• _TASK INSTRUCTIONS_
When you reach the line that contains "Go back to previous page", give it back exactly along with each line after it to the end of the entries; skip any pictures.

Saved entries
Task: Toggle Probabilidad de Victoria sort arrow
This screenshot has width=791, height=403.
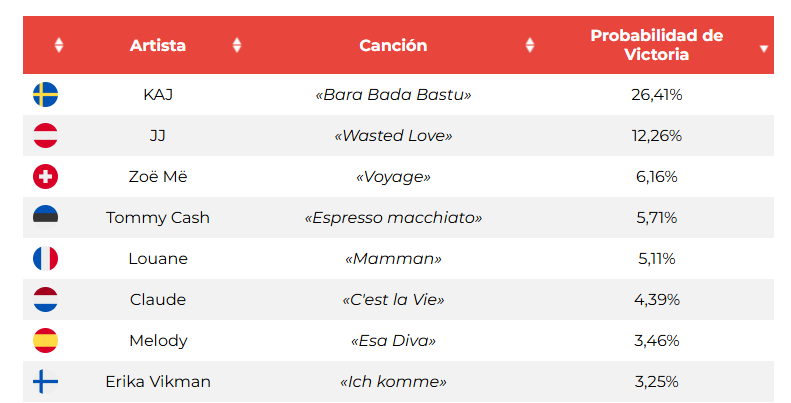Action: click(764, 48)
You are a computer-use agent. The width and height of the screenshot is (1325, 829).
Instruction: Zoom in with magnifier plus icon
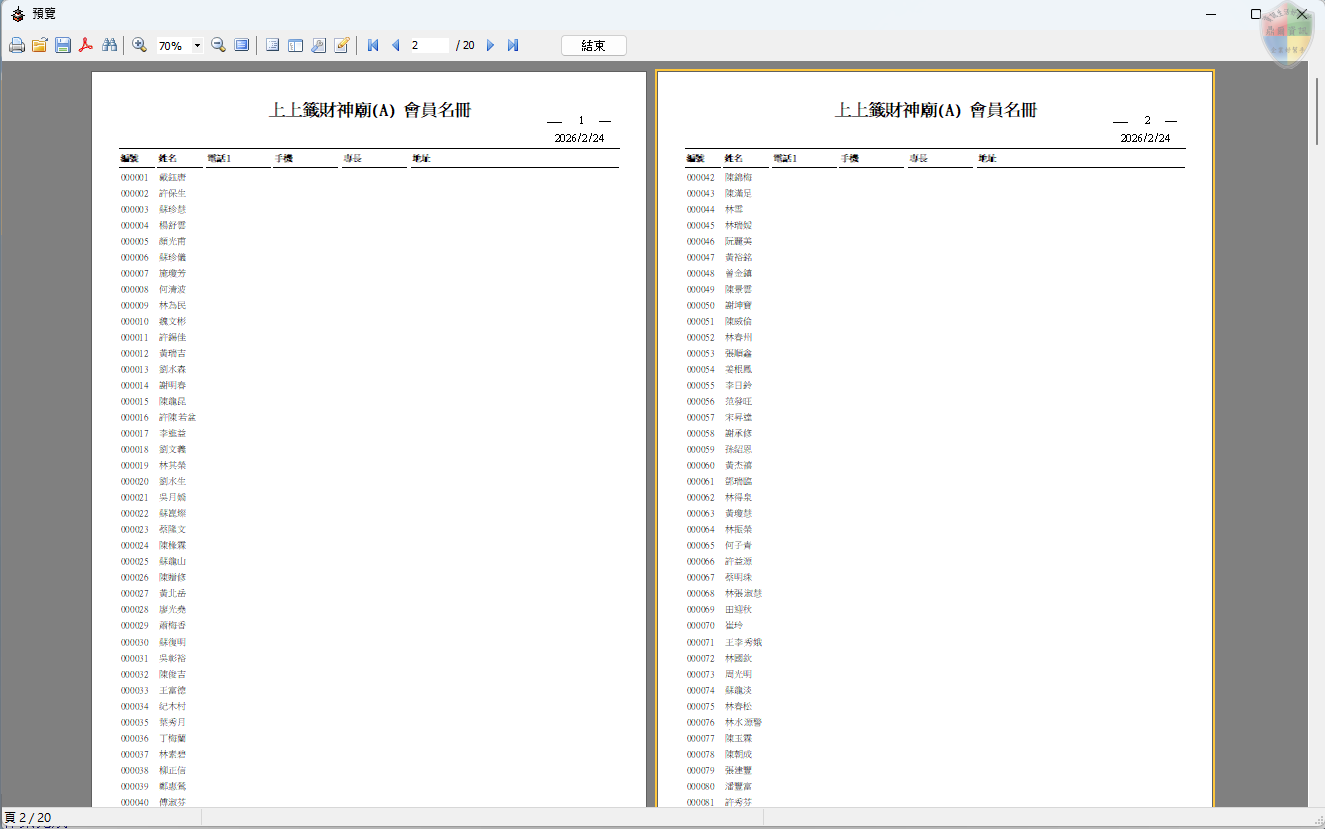click(x=140, y=45)
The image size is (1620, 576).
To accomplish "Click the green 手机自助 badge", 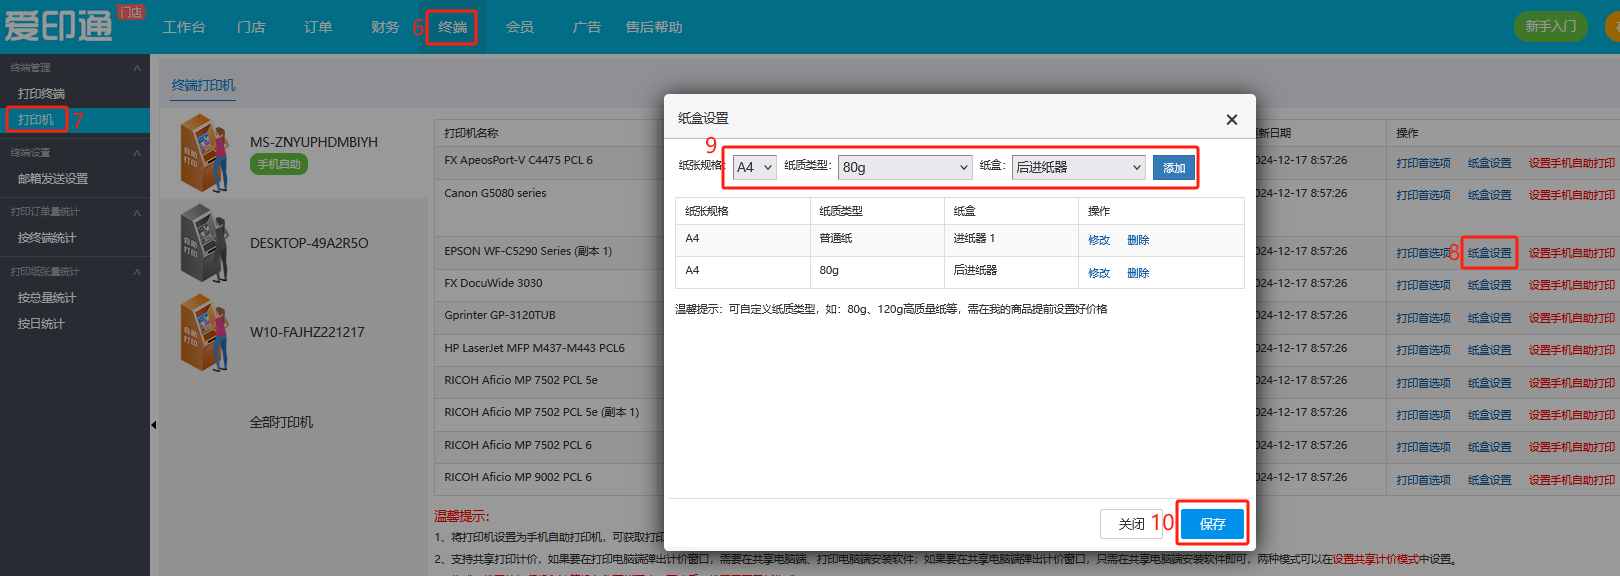I will (x=278, y=165).
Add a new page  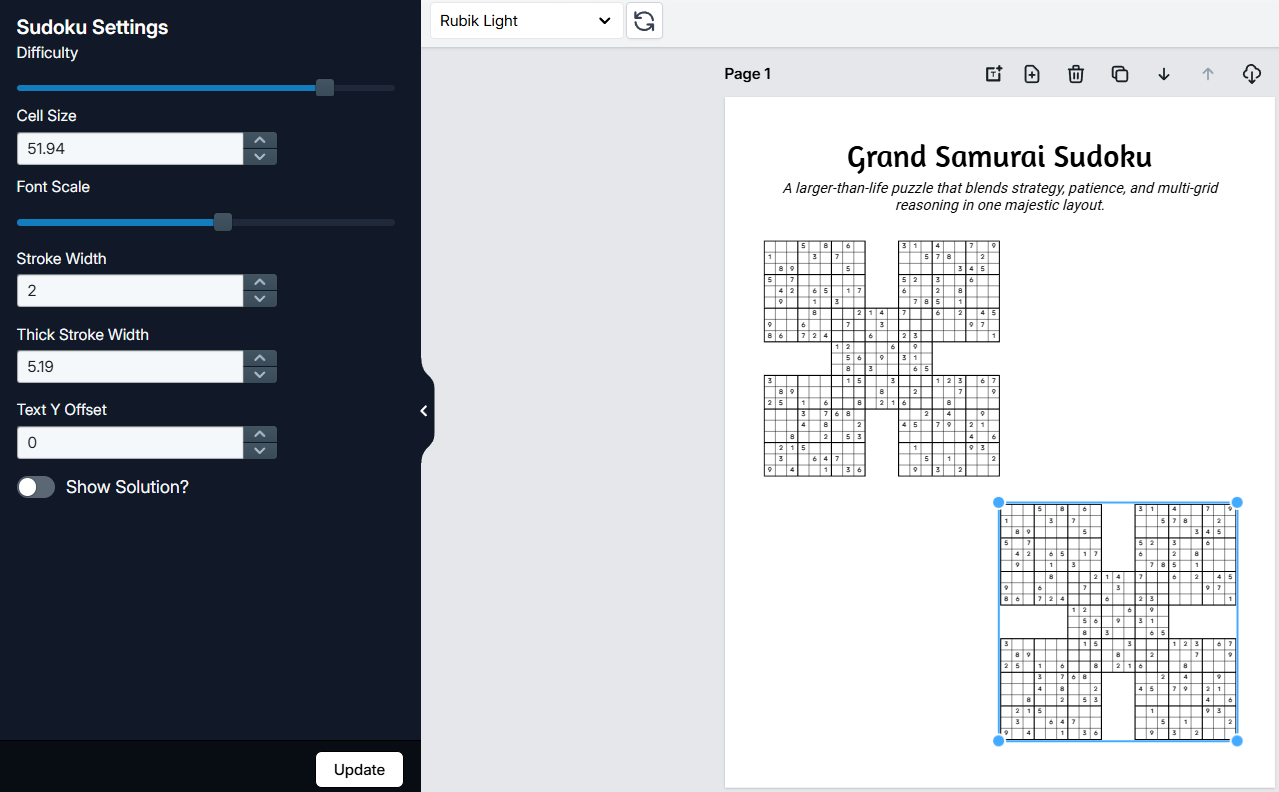click(1032, 74)
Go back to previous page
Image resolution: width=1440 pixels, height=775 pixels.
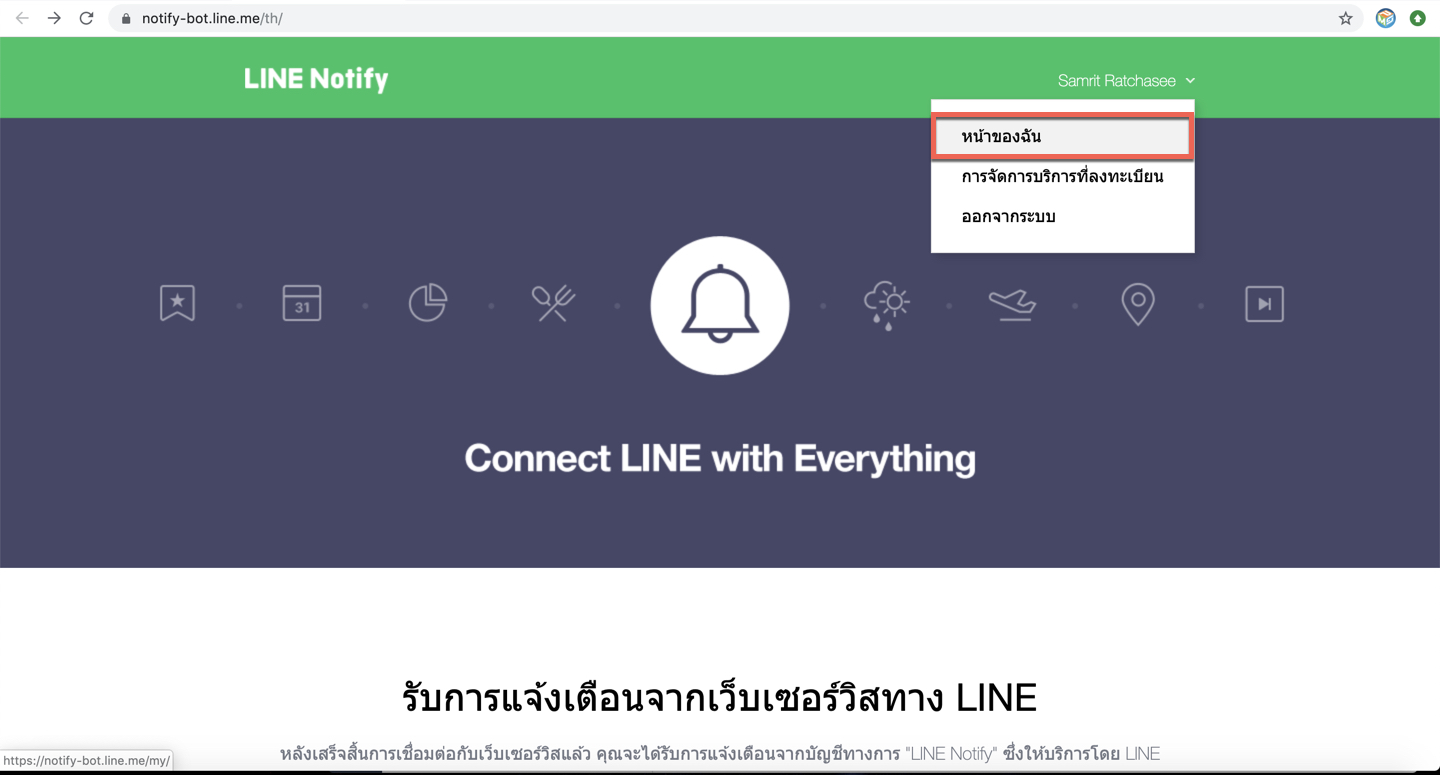pyautogui.click(x=22, y=18)
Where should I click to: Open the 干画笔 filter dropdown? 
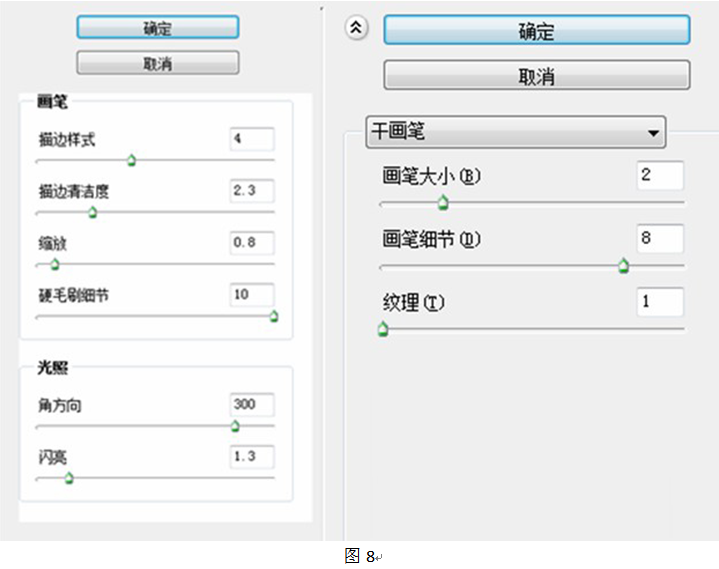pyautogui.click(x=515, y=132)
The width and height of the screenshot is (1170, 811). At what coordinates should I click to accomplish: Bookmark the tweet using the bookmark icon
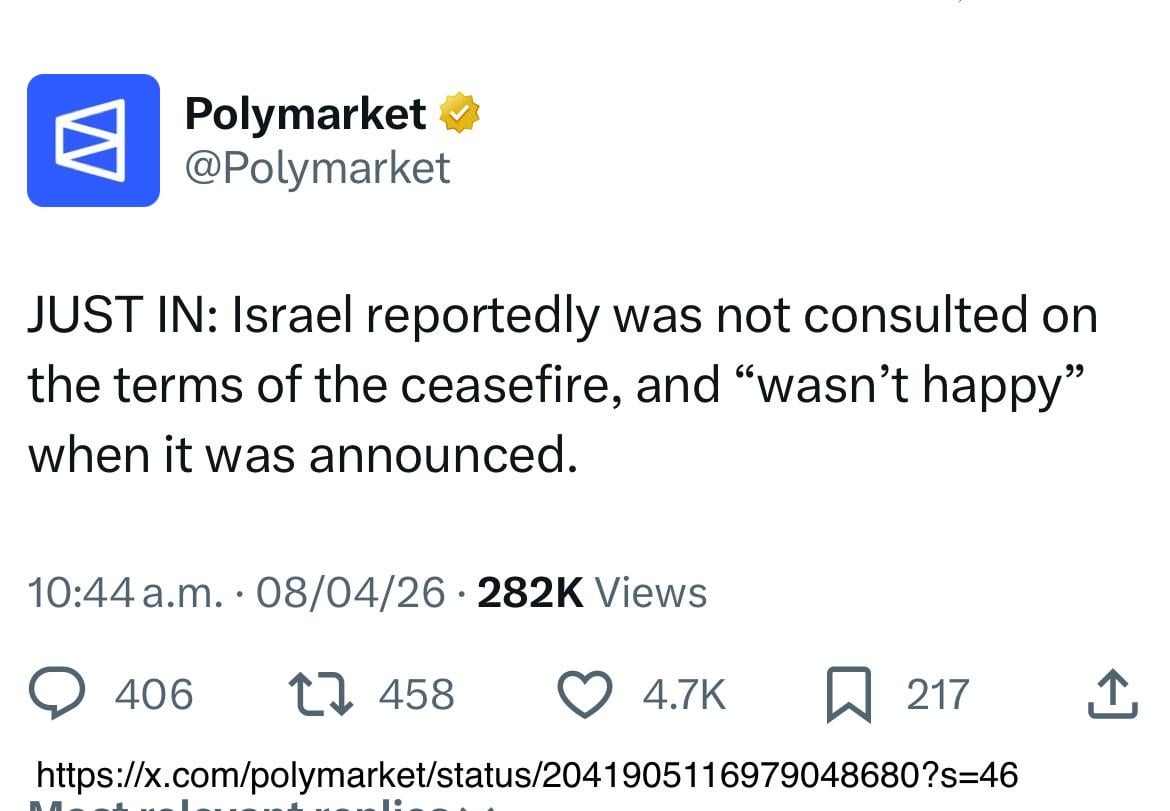(x=849, y=695)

• _YOUR SOLUTION_
Go back to previous page
Image resolution: width=1440 pixels, height=775 pixels.
pyautogui.click(x=22, y=18)
Where should I click to: Open the 干画笔 filter dropdown? 
pyautogui.click(x=515, y=132)
The width and height of the screenshot is (1170, 811). At what coordinates should I click to accomplish: Bookmark the tweet using the bookmark icon
(x=849, y=695)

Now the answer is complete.